-- DATASET CONTENT follows --

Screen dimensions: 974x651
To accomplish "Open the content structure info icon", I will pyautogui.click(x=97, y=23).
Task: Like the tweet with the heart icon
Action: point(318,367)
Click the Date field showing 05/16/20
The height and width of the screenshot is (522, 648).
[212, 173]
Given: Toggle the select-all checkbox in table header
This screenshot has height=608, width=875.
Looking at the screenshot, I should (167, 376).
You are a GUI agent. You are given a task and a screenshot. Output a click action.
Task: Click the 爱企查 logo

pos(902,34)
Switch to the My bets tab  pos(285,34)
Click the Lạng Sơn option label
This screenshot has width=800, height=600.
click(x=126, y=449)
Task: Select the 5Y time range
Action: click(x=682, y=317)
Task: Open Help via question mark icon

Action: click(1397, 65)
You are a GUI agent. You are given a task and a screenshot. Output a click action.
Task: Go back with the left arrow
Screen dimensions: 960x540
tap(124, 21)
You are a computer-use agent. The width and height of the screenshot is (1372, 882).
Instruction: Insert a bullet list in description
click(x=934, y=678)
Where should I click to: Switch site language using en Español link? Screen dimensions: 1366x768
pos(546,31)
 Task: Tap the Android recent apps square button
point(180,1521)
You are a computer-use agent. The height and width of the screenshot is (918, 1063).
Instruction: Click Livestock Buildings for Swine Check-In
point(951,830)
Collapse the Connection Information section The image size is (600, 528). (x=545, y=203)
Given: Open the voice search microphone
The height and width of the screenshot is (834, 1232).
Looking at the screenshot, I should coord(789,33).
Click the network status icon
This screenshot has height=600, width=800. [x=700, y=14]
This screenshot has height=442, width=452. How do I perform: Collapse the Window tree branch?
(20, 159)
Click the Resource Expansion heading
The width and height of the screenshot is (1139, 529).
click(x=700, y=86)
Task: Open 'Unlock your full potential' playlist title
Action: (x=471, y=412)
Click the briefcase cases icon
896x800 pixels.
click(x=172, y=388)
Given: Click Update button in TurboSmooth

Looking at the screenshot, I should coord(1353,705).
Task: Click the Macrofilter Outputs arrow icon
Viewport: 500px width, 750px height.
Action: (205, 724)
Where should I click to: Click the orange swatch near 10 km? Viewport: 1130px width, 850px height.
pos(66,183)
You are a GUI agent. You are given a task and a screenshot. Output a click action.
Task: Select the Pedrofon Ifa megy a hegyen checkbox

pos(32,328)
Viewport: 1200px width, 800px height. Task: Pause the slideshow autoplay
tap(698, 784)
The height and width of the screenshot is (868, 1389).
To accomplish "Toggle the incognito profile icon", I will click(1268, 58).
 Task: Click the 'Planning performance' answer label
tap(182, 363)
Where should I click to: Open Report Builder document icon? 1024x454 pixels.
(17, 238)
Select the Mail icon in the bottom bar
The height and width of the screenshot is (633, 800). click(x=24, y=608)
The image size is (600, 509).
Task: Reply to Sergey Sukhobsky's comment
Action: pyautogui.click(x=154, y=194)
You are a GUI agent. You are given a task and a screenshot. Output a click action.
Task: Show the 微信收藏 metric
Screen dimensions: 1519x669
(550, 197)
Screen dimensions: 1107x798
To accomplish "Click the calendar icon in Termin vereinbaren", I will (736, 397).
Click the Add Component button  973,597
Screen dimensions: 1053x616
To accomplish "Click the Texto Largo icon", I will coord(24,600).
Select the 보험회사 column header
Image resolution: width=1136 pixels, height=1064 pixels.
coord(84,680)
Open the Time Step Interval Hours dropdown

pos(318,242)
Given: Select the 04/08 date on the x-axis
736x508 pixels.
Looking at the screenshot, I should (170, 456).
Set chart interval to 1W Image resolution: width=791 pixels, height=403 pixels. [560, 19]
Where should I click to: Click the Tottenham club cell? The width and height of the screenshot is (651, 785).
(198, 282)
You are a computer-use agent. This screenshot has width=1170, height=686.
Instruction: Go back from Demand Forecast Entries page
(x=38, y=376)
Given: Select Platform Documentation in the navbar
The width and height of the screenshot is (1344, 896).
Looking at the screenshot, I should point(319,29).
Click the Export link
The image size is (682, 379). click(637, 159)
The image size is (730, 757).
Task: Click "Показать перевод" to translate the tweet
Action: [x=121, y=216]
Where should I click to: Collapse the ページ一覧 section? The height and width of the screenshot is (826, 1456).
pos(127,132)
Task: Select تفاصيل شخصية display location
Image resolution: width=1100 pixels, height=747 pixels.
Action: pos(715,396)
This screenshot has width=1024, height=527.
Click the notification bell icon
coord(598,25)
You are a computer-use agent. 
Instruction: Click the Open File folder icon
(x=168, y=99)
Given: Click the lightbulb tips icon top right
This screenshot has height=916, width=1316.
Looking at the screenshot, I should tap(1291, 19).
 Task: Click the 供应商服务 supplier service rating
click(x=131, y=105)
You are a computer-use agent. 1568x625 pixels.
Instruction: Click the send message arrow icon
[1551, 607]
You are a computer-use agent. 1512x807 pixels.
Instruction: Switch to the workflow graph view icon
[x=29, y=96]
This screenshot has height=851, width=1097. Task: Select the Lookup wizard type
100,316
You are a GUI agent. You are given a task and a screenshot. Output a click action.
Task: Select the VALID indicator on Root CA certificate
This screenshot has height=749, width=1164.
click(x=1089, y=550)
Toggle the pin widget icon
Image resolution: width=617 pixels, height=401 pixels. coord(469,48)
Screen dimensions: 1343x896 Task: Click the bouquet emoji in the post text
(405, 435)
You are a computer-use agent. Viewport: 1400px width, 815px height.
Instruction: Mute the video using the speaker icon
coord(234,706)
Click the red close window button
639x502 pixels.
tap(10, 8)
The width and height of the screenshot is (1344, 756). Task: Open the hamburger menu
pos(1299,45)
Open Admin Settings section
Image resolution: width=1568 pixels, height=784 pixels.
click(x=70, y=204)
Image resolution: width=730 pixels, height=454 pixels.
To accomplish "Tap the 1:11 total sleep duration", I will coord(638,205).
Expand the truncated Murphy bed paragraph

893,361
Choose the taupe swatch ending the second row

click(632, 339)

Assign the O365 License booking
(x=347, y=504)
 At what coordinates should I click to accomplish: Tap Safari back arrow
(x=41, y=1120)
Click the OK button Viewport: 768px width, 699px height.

-- DATASET CONTENT concluded --

▶ YOUR OBJECTIVE
Reproduce each entry above character for character.

▶ SOLUTION
Screen dimensions: 974x651
To accomplish "Open the content structure info icon", I will pyautogui.click(x=97, y=23).
Task: Like the tweet with the heart icon
Action: point(318,367)
Click the Date field showing 05/16/20
The height and width of the screenshot is (522, 648).
[212, 173]
Given: Toggle the select-all checkbox in table header
This screenshot has height=608, width=875.
Looking at the screenshot, I should (167, 376).
You are a GUI agent. You are given a task and a screenshot. Output a click action.
Task: Click the 爱企查 logo

pos(902,34)
Switch to the My bets tab  pos(285,34)
Click the Lạng Sơn option label
This screenshot has width=800, height=600.
click(x=126, y=449)
Task: Select the 5Y time range
Action: click(x=682, y=317)
Task: Open Help via question mark icon

Action: click(1397, 65)
You are a GUI agent. You are given a task and a screenshot. Output a click action.
Task: Go back with the left arrow
Screen dimensions: 960x540
tap(124, 21)
You are a computer-use agent. The width and height of the screenshot is (1372, 882).
Instruction: Insert a bullet list in description
click(x=934, y=678)
Where should I click to: Switch site language using en Español link? Screen dimensions: 1366x768
pos(546,31)
 Task: Tap the Android recent apps square button
point(180,1521)
You are a computer-use agent. The height and width of the screenshot is (918, 1063).
Instruction: Click Livestock Buildings for Swine Check-In
point(951,830)
Collapse the Connection Information section The image size is (600, 528). (x=545, y=203)
Given: Open the voice search microphone
The height and width of the screenshot is (834, 1232).
Looking at the screenshot, I should coord(789,33).
Click the network status icon
This screenshot has height=600, width=800. [x=700, y=14]
This screenshot has height=442, width=452. How do I perform: Collapse the Window tree branch?
(20, 159)
Click the Resource Expansion heading
The width and height of the screenshot is (1139, 529).
click(x=700, y=86)
Task: Open 'Unlock your full potential' playlist title
Action: (x=471, y=412)
Click the briefcase cases icon
896x800 pixels.
click(x=172, y=388)
Given: Click Update button in TurboSmooth

Looking at the screenshot, I should coord(1353,705).
Task: Click the Macrofilter Outputs arrow icon
Viewport: 500px width, 750px height.
Action: (205, 724)
Where should I click to: Click the orange swatch near 10 km? Viewport: 1130px width, 850px height.
pos(66,183)
You are a GUI agent. You are given a task and a screenshot. Output a click action.
Task: Select the Pedrofon Ifa megy a hegyen checkbox

pos(32,328)
Viewport: 1200px width, 800px height. Task: Pause the slideshow autoplay
tap(698, 784)
The height and width of the screenshot is (868, 1389).
To accomplish "Toggle the incognito profile icon", I will click(1268, 58).
 Task: Click the 'Planning performance' answer label
tap(182, 363)
Where should I click to: Open Report Builder document icon? 1024x454 pixels.
(17, 238)
Select the Mail icon in the bottom bar
The height and width of the screenshot is (633, 800). click(x=24, y=608)
The image size is (600, 509).
Task: Reply to Sergey Sukhobsky's comment
Action: pyautogui.click(x=154, y=194)
You are a GUI agent. You are given a task and a screenshot. Output a click action.
Task: Show the 微信收藏 metric
Screen dimensions: 1519x669
(550, 197)
Screen dimensions: 1107x798
To accomplish "Click the calendar icon in Termin vereinbaren", I will (736, 397).
Click the Add Component button  973,597
Screen dimensions: 1053x616
To accomplish "Click the Texto Largo icon", I will coord(24,600).
Select the 보험회사 column header
Image resolution: width=1136 pixels, height=1064 pixels.
coord(84,680)
Open the Time Step Interval Hours dropdown

pos(318,242)
Given: Select the 04/08 date on the x-axis
736x508 pixels.
Looking at the screenshot, I should (170, 456).
Set chart interval to 1W Image resolution: width=791 pixels, height=403 pixels. [560, 19]
Where should I click to: Click the Tottenham club cell? The width and height of the screenshot is (651, 785).
(198, 282)
You are a computer-use agent. This screenshot has width=1170, height=686.
Instruction: Go back from Demand Forecast Entries page
(x=38, y=376)
Given: Select Platform Documentation in the navbar
The width and height of the screenshot is (1344, 896).
Looking at the screenshot, I should point(319,29).
Click the Export link
The image size is (682, 379). click(637, 159)
The image size is (730, 757).
Task: Click "Показать перевод" to translate the tweet
Action: [x=121, y=216]
Where should I click to: Collapse the ページ一覧 section? The height and width of the screenshot is (826, 1456).
pos(127,132)
Task: Select تفاصيل شخصية display location
Image resolution: width=1100 pixels, height=747 pixels.
Action: pos(715,396)
This screenshot has width=1024, height=527.
Click the notification bell icon
coord(598,25)
You are a computer-use agent. 
Instruction: Click the Open File folder icon
(x=168, y=99)
Given: Click the lightbulb tips icon top right
This screenshot has height=916, width=1316.
Looking at the screenshot, I should tap(1291, 19).
 Task: Click the 供应商服务 supplier service rating
click(x=131, y=105)
You are a computer-use agent. 1568x625 pixels.
Instruction: Click the send message arrow icon
[1551, 607]
You are a computer-use agent. 1512x807 pixels.
Instruction: Switch to the workflow graph view icon
[x=29, y=96]
This screenshot has height=851, width=1097. Task: Select the Lookup wizard type
100,316
You are a GUI agent. You are given a task and a screenshot. Output a click action.
Task: Select the VALID indicator on Root CA certificate
This screenshot has height=749, width=1164.
click(x=1089, y=550)
Toggle the pin widget icon
Image resolution: width=617 pixels, height=401 pixels. coord(469,48)
Screen dimensions: 1343x896 Task: Click the bouquet emoji in the post text
(405, 435)
You are a computer-use agent. Viewport: 1400px width, 815px height.
Instruction: Mute the video using the speaker icon
coord(234,706)
Click the red close window button
639x502 pixels.
tap(10, 8)
The width and height of the screenshot is (1344, 756). Task: Open the hamburger menu
pos(1299,45)
Open Admin Settings section
Image resolution: width=1568 pixels, height=784 pixels.
click(x=70, y=204)
Image resolution: width=730 pixels, height=454 pixels.
To accomplish "Tap the 1:11 total sleep duration", I will coord(638,205).
Expand the truncated Murphy bed paragraph

893,361
Choose the taupe swatch ending the second row

click(632, 339)

Assign the O365 License booking
(x=347, y=504)
 At what coordinates should I click to accomplish: Tap Safari back arrow
(x=41, y=1120)
Click the OK button Viewport: 768px width, 699px height.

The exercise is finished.